Okumura has been a full professor at Ochanomizu University since 2003. He received his PhD degree in physics in 1994 from Keio University. After working on theoretical studies, including quantum field theory, non-equilibrium statistical mechanics, and molecular spectroscopy in the condensed phase, his current focus is in soft matter physics, particularly toughness of biological composites, dynamics of liquid drops and bubbles, wetting on textured surfaces, and granular materials.
Bernhard Pichler
Laboratory for Macroscopic Material Testing, Vienna University of Technology, Austria; email [email protected].
Pichler is an associate professor at the Vienna University of Technology (TU Wien), where he directs the Institute for Mechanics of Materials and Structures Laboratory for Macroscopic Material Testing. He holds master’s (1999) and PhD (2003) degrees from TU Wien, and has been a visiting professor at École des Ponts ParisTech, France. He has created experimental techniques for elasticity, creep, and strength determination, combined with advanced poro-micromechanics-based material modeling.
Xin Qin
Northwestern University, USA; email [email protected].

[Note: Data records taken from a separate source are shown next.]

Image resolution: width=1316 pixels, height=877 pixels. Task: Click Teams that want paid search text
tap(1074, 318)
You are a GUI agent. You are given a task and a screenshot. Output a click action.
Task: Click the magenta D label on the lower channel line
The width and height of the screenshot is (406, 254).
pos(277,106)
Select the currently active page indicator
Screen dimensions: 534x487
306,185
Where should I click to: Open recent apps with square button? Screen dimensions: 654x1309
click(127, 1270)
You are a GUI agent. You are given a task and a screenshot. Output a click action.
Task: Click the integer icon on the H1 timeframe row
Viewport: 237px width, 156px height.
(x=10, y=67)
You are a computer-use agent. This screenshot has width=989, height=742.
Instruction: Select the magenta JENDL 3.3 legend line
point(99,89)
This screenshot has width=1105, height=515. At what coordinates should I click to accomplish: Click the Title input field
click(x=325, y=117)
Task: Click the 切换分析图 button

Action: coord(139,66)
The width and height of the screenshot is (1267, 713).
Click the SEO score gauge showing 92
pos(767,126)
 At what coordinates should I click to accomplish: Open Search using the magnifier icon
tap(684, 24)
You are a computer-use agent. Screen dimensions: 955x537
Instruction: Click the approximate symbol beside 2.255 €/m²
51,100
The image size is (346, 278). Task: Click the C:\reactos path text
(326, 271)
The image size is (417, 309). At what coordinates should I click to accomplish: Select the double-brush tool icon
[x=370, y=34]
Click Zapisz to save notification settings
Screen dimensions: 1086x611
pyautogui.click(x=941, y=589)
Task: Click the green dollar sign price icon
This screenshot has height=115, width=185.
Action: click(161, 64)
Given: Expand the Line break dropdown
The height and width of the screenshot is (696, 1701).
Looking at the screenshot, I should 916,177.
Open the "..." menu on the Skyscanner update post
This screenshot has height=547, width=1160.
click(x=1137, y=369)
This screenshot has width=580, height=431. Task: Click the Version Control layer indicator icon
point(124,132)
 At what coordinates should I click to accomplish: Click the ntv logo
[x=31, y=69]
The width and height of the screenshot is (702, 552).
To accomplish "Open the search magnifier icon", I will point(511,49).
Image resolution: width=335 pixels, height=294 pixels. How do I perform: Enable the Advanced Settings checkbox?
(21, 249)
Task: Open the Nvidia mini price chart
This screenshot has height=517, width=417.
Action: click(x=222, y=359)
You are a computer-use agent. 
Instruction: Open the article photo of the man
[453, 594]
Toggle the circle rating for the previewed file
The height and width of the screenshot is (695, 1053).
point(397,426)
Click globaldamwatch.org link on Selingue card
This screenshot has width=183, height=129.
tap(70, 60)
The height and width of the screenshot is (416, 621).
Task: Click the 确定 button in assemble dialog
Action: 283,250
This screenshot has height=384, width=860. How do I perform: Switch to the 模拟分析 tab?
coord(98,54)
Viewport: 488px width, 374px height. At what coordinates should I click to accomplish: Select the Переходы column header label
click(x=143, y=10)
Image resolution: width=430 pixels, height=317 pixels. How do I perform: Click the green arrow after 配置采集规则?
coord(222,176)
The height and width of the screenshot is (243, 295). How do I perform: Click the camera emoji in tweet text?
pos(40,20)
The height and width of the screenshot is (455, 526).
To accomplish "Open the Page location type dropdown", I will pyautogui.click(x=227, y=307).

Qin is pursuing a PhD degree in theoretical and applied mechanics at Northwestern University. He received his BEng degree in engineering mechanics in 2011 and MSc degree in solid mechanics in 2013 from Xi’an Jiaotong University, China. His research includes the mechanics of cellulose and polymer nanocomposites with molecular dynamics simulations.
Tao Qu
School of Aeronautics and Astronautics, Purdue University, USA; tel. 765-496-1990; and email [email protected].
Qu is a doctoral candidate in the Interfacial Multiphysics Laboratory at Purdue University’s School of Aeronautics and Astronautics. He is working in the area of simulations of bioinspired and composite materials with an account of interface properties.
Mehran Shahidi
Boku–Vienna University of Natural Resources and Life Sciences, Austria; email [email protected].
Shahidi holds a postdoctoral position at Boku–Vienna University of Natural Resources and Life Sciences. He is a graduate of Shomal University of Technology, Iran, and recently finished his doctoral studies at the Vienna University of Technology (TU Wien). His interests focus on interface micromechanics and creep of materials.
Robert Sinko
Northwestern University, USA; email [email protected].
Sinko is a graduate student pursuing a PhD degree in mechanical engineering at Northwestern University. He received BS degrees in both mechanical engineering and statistics from Miami University in 2012. His research focuses on the mechanics of biological and biomolecular materials using atomistic simulations, with a current focus on nanocellulose. His awards include the Tau Beta Pi Fellowship and a National Defense Science & Engineering Graduate Fellowship from the US Department of Defense.
Vikas Tomar
Purdue University–West Lafayette, USA; tel. 765-494-3423; and email [email protected].
Tomar is an associate professor at Purdue University–West Lafayette. His research focuses on understanding how interfaces contribute to failure of complex materials with specific emphasis on microstructural issues. He has developed three multiscale modeling methods and a new experimental scheme called nanomechanical Raman spectroscopy. Tomar has received multiple research awards, including the inaugural Material Science and Engineering C Young Researcher Award. Additionally, he is an associate fellow of AIAA, editor-in-chief of the International Journal of Experimental and Computation Biomechanics, and associate editor of the Journal of Engineering Materials and Technology.
Devendra Verma
School of Aeronautics and Astronautics, Purdue University, USA; tel. 765-421-5060; and email [email protected].
Verma is a doctoral student in Aeronautics and Astronautics Engineering at Purdue University. His research focuses on understanding the interfacial properties of bio/biomimetic materials. He also works on the nanomechanical and thermal properties characterization of materials at the nanoscale using nanoindentation and Raman spectroscopy to develop an understanding into the structure-based properties. He received the Purdue Graduate Student Excellence Award in 2013 and a National Science Foundation Fellowship for a workshop on materials genome development.